Navy officials say the group
did not move the boats in time
and that they are a hazard


By Gregg K. Kakesako
gkakesako@starbulletin.com

Volunteers with a Sea Scout program are upset that the U.S. Navy has begun destroying four boats they had hoped to use to train boys and girls for sea careers.

David Ford, president of the Tugboat Hoga Preservation Society, said the program would have given up to 20 girls and boys "a constructive outlet away from the lure of drugs and crime.

"Now there is no future for these kids," Ford said.

The Navy maintains that the Tugboat Hoga Preservation Society, which had owned the four Vietnam-era landing craft, stored on land in Pearl City Peninsula's Victory Dock 6, was told repeatedly since August that the vessels had to be moved by Sept. 15. On Monday the Navy destroyed one of the landing craft.

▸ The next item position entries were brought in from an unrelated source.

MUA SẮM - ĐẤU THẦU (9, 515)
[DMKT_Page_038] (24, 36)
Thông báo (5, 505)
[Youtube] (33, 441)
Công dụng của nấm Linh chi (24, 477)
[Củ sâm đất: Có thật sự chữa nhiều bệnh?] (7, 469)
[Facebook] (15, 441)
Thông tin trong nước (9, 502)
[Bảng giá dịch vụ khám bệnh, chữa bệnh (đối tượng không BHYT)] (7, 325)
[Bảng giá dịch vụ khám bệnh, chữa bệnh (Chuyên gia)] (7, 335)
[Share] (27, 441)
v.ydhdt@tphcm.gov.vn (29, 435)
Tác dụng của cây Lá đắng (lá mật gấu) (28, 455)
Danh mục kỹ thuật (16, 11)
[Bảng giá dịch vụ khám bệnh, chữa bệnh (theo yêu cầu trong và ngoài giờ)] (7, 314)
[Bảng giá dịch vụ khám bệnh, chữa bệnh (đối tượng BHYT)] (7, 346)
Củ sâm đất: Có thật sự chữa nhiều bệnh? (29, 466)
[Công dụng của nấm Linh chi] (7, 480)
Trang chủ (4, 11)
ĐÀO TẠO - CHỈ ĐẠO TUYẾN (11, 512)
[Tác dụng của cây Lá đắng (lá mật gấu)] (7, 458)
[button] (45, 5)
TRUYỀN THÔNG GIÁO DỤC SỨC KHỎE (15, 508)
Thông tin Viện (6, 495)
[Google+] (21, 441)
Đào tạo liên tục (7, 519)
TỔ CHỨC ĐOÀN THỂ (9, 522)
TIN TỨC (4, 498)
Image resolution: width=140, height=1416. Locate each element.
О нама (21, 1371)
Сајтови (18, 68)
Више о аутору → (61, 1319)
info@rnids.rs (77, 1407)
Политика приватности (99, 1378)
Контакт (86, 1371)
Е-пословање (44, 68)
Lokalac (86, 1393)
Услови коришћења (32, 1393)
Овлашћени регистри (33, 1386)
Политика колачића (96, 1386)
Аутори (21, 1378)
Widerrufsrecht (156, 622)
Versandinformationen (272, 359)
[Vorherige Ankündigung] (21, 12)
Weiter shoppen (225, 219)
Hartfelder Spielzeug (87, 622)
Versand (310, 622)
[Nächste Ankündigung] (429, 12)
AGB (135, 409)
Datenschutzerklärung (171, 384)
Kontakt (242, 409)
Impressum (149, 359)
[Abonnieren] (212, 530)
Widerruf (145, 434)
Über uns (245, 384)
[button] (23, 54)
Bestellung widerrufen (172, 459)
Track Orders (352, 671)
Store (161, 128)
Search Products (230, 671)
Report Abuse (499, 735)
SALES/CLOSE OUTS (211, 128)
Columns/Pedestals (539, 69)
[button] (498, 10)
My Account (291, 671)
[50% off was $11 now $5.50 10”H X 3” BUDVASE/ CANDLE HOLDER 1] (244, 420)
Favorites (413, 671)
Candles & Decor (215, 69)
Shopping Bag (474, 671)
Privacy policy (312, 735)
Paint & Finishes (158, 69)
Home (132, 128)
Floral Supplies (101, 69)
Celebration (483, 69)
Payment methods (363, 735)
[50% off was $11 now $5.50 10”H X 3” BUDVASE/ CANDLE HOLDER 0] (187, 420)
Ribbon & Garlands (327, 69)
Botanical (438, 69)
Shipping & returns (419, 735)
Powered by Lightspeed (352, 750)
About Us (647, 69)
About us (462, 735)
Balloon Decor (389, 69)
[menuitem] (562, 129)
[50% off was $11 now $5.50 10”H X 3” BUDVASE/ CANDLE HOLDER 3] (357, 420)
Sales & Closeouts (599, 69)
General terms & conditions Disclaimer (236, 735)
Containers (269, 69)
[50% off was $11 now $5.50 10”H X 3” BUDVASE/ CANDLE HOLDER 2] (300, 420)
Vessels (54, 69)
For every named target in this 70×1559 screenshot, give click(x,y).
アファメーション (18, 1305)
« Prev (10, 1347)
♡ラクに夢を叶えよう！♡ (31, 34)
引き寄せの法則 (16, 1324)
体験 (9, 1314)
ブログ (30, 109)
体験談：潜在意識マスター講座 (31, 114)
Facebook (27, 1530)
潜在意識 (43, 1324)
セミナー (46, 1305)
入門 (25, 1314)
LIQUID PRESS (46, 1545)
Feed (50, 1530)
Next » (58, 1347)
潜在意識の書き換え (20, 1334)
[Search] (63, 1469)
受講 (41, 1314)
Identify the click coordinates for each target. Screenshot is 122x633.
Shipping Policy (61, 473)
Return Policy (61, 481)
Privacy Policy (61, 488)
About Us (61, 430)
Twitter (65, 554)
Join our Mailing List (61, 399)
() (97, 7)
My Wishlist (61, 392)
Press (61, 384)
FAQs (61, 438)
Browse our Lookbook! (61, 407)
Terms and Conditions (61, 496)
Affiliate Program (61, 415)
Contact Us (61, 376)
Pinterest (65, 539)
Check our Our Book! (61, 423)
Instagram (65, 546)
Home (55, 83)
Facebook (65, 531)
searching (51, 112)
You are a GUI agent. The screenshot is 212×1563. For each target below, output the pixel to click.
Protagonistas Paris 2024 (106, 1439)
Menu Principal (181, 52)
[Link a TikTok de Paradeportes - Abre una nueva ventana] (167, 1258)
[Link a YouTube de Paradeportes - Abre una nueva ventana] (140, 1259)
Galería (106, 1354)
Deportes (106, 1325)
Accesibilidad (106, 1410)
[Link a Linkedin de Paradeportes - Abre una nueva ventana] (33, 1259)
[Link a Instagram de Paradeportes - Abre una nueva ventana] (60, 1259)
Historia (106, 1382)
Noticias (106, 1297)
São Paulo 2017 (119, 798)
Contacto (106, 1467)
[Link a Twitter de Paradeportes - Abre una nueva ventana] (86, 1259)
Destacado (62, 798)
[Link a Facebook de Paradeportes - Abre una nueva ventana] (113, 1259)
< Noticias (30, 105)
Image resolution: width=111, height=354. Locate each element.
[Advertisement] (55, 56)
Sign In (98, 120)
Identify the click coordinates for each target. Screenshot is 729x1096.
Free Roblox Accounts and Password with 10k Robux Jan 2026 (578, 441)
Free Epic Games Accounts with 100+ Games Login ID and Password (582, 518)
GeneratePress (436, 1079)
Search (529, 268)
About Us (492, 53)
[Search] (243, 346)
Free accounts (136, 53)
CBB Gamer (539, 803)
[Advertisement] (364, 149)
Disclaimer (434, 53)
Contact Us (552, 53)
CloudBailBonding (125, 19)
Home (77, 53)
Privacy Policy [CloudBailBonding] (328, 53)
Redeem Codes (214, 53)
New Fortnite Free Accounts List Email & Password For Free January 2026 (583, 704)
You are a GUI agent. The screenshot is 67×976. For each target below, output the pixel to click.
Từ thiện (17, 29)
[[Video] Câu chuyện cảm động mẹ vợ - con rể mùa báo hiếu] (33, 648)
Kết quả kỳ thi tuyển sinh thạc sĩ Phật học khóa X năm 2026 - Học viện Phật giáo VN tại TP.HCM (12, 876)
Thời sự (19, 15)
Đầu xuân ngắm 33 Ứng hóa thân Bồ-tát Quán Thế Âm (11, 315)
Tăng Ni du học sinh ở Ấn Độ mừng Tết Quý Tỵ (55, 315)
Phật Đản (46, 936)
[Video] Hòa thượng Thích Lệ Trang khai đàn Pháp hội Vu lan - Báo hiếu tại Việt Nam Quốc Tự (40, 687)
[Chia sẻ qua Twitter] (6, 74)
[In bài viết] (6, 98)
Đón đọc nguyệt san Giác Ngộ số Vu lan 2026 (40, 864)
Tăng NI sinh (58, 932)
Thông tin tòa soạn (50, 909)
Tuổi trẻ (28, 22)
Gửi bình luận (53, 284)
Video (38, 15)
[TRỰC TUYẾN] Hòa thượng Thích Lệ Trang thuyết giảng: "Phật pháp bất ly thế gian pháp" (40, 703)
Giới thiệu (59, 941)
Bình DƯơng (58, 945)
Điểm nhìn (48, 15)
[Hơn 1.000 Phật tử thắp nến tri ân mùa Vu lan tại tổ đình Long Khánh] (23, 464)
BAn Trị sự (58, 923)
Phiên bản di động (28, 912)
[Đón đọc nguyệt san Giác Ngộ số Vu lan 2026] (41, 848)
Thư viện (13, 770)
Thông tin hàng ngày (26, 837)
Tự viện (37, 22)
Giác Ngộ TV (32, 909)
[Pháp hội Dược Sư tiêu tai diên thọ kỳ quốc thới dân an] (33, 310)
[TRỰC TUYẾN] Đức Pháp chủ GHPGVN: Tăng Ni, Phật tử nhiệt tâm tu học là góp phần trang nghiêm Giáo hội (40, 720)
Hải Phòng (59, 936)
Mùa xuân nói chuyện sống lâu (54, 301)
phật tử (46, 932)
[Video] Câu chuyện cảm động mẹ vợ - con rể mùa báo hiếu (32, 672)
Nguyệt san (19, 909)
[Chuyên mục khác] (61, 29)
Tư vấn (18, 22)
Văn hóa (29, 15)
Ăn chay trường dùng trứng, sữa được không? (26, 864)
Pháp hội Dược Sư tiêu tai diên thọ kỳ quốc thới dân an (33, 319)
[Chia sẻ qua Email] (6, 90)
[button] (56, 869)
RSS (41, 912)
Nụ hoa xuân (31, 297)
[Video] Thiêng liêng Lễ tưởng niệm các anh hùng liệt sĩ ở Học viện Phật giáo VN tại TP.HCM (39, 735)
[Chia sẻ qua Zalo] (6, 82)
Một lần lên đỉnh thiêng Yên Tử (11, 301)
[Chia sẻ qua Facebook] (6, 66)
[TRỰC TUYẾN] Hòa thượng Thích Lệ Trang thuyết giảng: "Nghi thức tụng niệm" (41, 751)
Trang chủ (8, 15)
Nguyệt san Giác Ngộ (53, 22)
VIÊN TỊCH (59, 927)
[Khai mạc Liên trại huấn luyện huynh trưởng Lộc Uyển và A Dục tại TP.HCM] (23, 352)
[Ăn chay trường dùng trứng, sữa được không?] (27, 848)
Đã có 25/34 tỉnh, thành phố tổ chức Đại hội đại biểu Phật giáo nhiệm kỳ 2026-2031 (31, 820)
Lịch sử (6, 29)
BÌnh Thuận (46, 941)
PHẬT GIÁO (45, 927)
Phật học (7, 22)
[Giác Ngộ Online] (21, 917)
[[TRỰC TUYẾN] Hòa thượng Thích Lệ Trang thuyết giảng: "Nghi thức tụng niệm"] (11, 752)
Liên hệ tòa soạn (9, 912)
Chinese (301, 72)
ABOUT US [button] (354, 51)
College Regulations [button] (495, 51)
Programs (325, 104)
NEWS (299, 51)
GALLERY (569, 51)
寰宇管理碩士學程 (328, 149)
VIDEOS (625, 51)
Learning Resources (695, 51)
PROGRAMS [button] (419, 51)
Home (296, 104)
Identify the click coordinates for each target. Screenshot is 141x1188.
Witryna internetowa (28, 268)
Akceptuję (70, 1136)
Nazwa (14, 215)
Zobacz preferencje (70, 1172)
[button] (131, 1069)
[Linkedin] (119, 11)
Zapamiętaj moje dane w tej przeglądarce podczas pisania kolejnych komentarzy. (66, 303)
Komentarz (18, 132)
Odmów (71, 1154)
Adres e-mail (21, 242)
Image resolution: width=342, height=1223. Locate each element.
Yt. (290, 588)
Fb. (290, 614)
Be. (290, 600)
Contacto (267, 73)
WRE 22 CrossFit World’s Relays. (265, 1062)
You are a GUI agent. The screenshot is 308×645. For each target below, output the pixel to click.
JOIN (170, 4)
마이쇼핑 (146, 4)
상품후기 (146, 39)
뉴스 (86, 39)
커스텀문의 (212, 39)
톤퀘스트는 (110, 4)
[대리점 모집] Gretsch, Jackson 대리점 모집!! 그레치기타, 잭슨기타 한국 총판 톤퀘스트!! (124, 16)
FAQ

Lt. Cmdr. Jane Campbell, Pearl Harbor spokeswoman, said that after Sept. 15 the Hoga Society was no longer considered the legal owner of the four vessels. A month later the vessels were declared to be "abandoned," Campbell said, and the Navy started proceedings to demolish them.

Ford said the Navy's ultimatum was delivered last Friday. He said Pearl Harbor officials said the boats had to be moved by Monday or they would be destroyed.

"They said the boats presented a safety hazard."

Ford said, "We could have discussed the idea of a temporary fence (to keep people away from the boats) ... but the Navy would rather shoot first and ask questions later."

Campbell said Ford was "given numerous and subsequent opportunities to move the vessels."

She said the vessels are considered "safety hazards" since they were in an area easily accessible by children.

Ford has had a running dispute with the Navy since Pearl Harbor officials rejected the Hoga Society's request to use a slip of land between the USS Arizona Memorial and the USS Bowfin Submarine Museum to berth the World War II tugboat. The Hoga is one of the few remaining vessels that survived the attack on Pearl Harbor on Dec. 7, 1941. It is now in mothballs near San Francisco.

Besides Ford's group, the city of North Little Rock, Ark., and a boat dealer in Fort Lauderdale, Fla., are interested in acquiring the tugboat.

A decision by the Navy is expected sometime next year.

Regarding the four Vietnam-era vessels, Ford said in a letter to U.S. Sen. Daniel Inouye: "We have been unable to complete the removal as expeditiously as we would have liked. All of us are volunteers with daytime jobs, so much of the work is being done at night."

Ford's group wanted to relocate the vessels to Campbell Industrial Park.

The group had hoped to form two youth Sea Scouts units in Leeward Oahu.

Sea Scouts, part of the Boy Scouts of America, is intended to help youths learn about careers on the water, said John Mills, Sea Scouts spokesman.

He said Ford's group is in the process of getting a charter from the Aloha Council. The only Sea Scouts unit here is chartered by the USS Missouri Battleship Association.

Ford said the boats would be used for "dry-land training and a support for Navy recruitment."